This year’s celebration of Father’s Day highlights the fact that as COVID-19 continues to ravage the world, another pandemic is plaguing mankind. In America alone, according to the National Center for Fathering, “more than 20 million children live in a home without the physical presence of a father. Millions more have dads who are physically present, but emotionally absent. If it were classified as a disease, fatherlessness would be an epidemic worthy of attention as a national emergency.”
But the decline of fatherhood “isn’t just a U.S. problem—it’s a human problem,” explains Christopher Brown of the National Fatherhood Initiative, resulting in “our most intractable social ills affecting children,” who are thereby at “increased risk of living in poverty, performing poorly in school, emotional and behavioral problems, becoming violent, getting pregnant (or getting someone pregnant) as a teen, winding up in prison or jail, and committing suicide.” And as pointed out by Dr. David Popenoe, “because children represent the future of our society, these negative consequences are a social calamity in the making,” such that “disappearing dads are destroying our future.”
For children with absentee fathers, Father’s Day can be a traumatic time of longing for what might have been and of grief for the denial of what IOF founder Dr. Allan Carlson calls the right of every child to both a father and a mother. These are the children who, through no fault of their own, miss the unique blessings that only a father can bring. “Fathers are far more than just ‘second adults’ in the home,” according to Popenoe, for “involved fathers bring positive benefits to their children that no other person is as likely to bring,” making their contribution “unique and irreplaceable.” It is what Dr. Bradford Wilcox refers to as “the distinct, positive impact of a good dad.”

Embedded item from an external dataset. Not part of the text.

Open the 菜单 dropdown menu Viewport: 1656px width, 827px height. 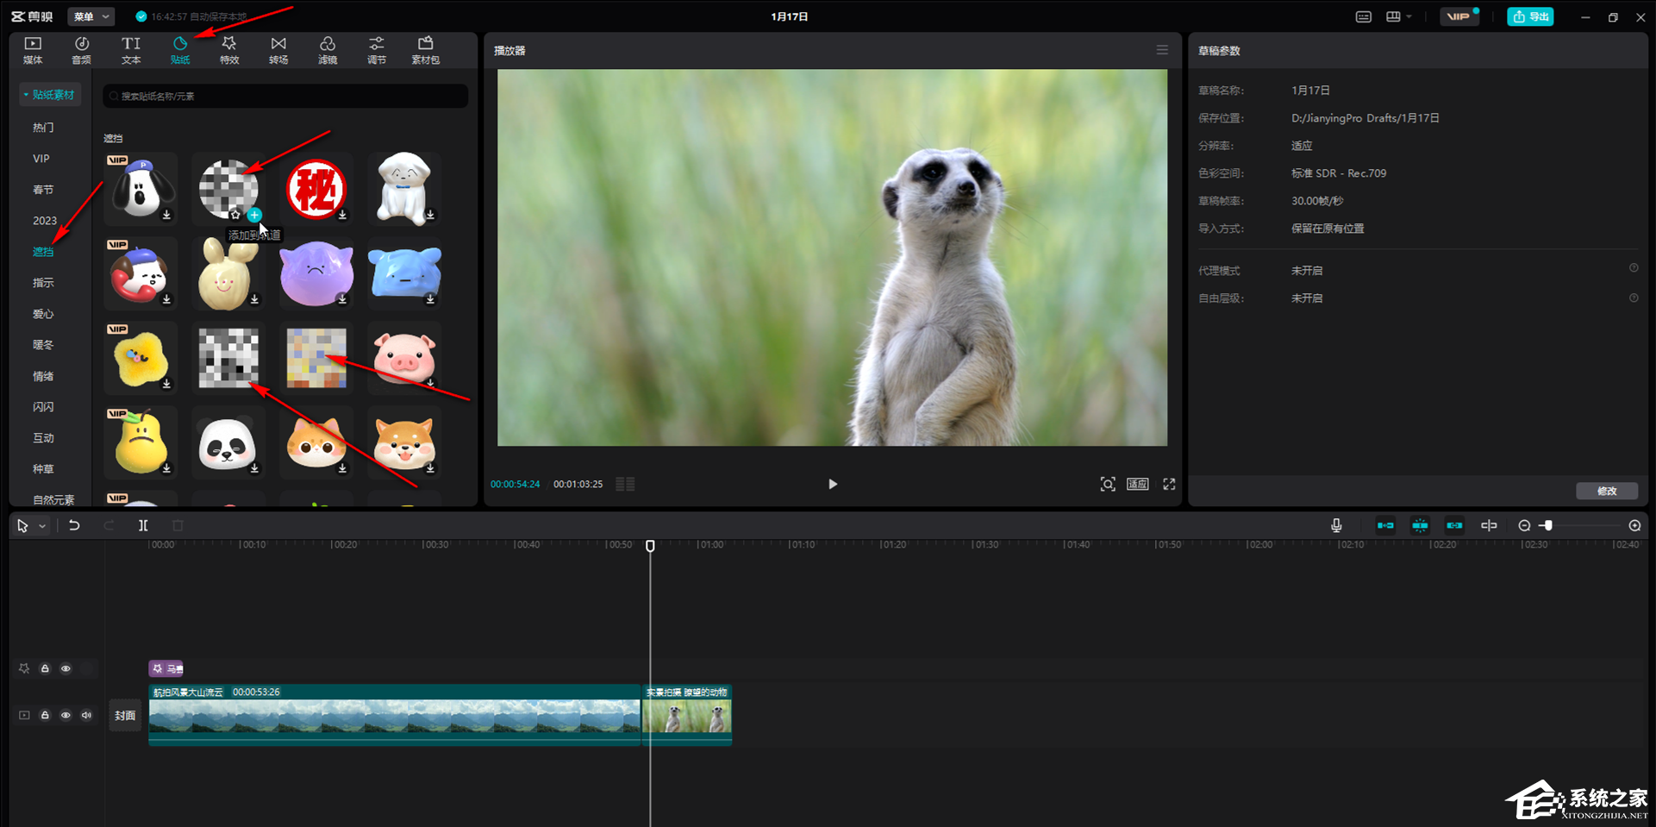pyautogui.click(x=91, y=16)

For those children fortunate enough to grow up with a faithful, loving father and mother joined in marriage and committed above self to the greater good of their family, Father’s Day dawns as a day of joy and gratitude. These are the children to whom President Ronald Reagan alluded when he stated, “Fatherhood, after all, is about childhood” and “is all about the things that matter most—about love and new life, about trust and responsibility, about faithfulness to a family and to a calling.” These are the children who, as emphasized by a key publication of the US Department of Health and Human Services, “are more likely to have good physical and emotional health, to achieve academically, and to avoid drugs, violence, and delinquent behavior.” And these are the fortunate children for whom, in the words of the 1959 UN Declaration of the Rights of the Child, mankind is truly giving “the best it has to give.”

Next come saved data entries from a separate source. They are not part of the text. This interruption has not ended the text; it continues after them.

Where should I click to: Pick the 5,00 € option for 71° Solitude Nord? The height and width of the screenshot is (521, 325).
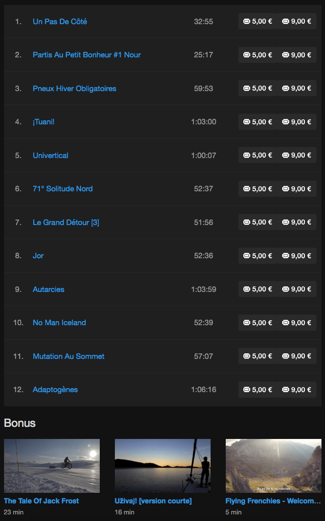coord(257,189)
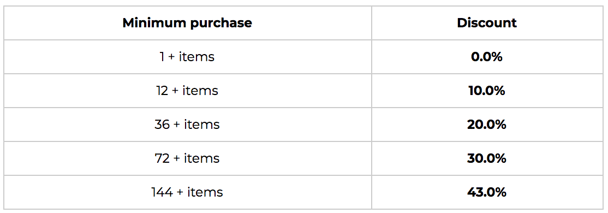This screenshot has height=213, width=608.
Task: Click the Minimum purchase column header
Action: (187, 23)
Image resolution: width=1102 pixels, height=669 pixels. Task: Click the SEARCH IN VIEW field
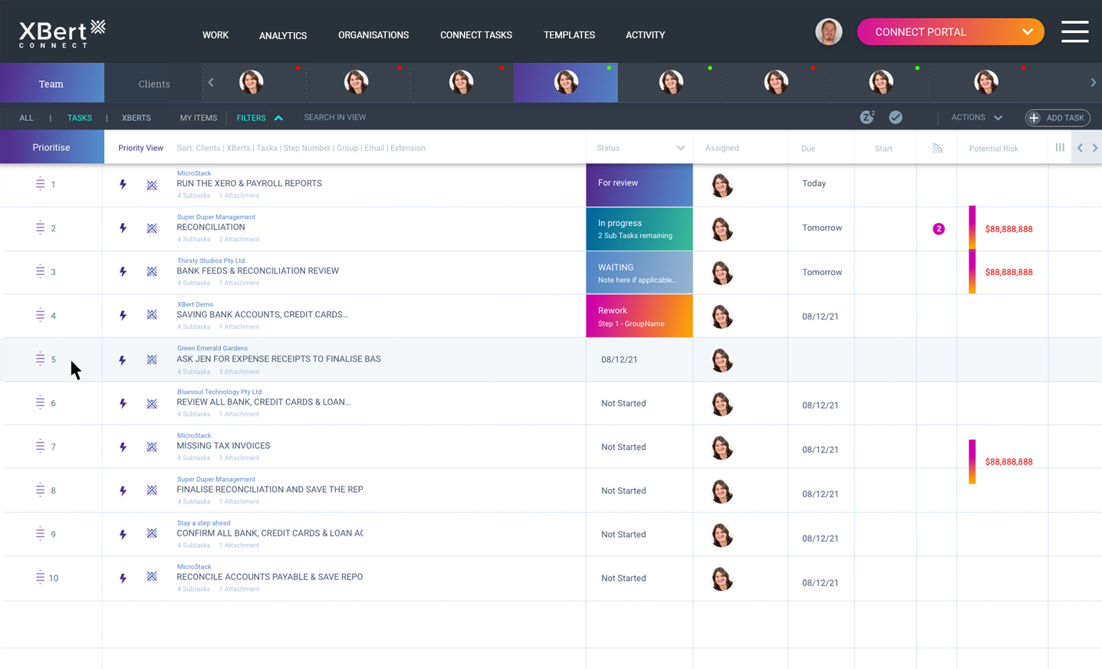[x=334, y=117]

On this Father’s Day, we honor the men around the world who, as described by President Reagan, “have taken on the responsibilities and joys of fatherhood” and given their families the “gift of love as role models, providers, and defenders” by “fostering children’s physical and emotional growth, encouraging success, easing failure, maintaining family life, contributing vitally to the economy, and serving their communities.” Meanwhile, for the benefit of children growing up without a father, we urge all who can to reach out and, as Ecclesiasticus says, “be as a father unto the fatherless” by easing their burdens and lifting their spirits. We especially urge absentee fathers to reconnect with their children and become a nurturing and nourishing part of their lives, providing for them financially, emotionally, and spiritually.
And to a world beset with the devastating effects of fatherlessness—“the most disturbing and consequential social trend of our time,” according to Dr. Wade Horn—we say with Dr. Timothy Rarick (writing in Family Capital and the SDGs), “Let us bring back fatherhood and heal the plague of poverty.” To which we add, “Let us bring back fatherhood and heal our broken world—and the broken hearts of our precious children.”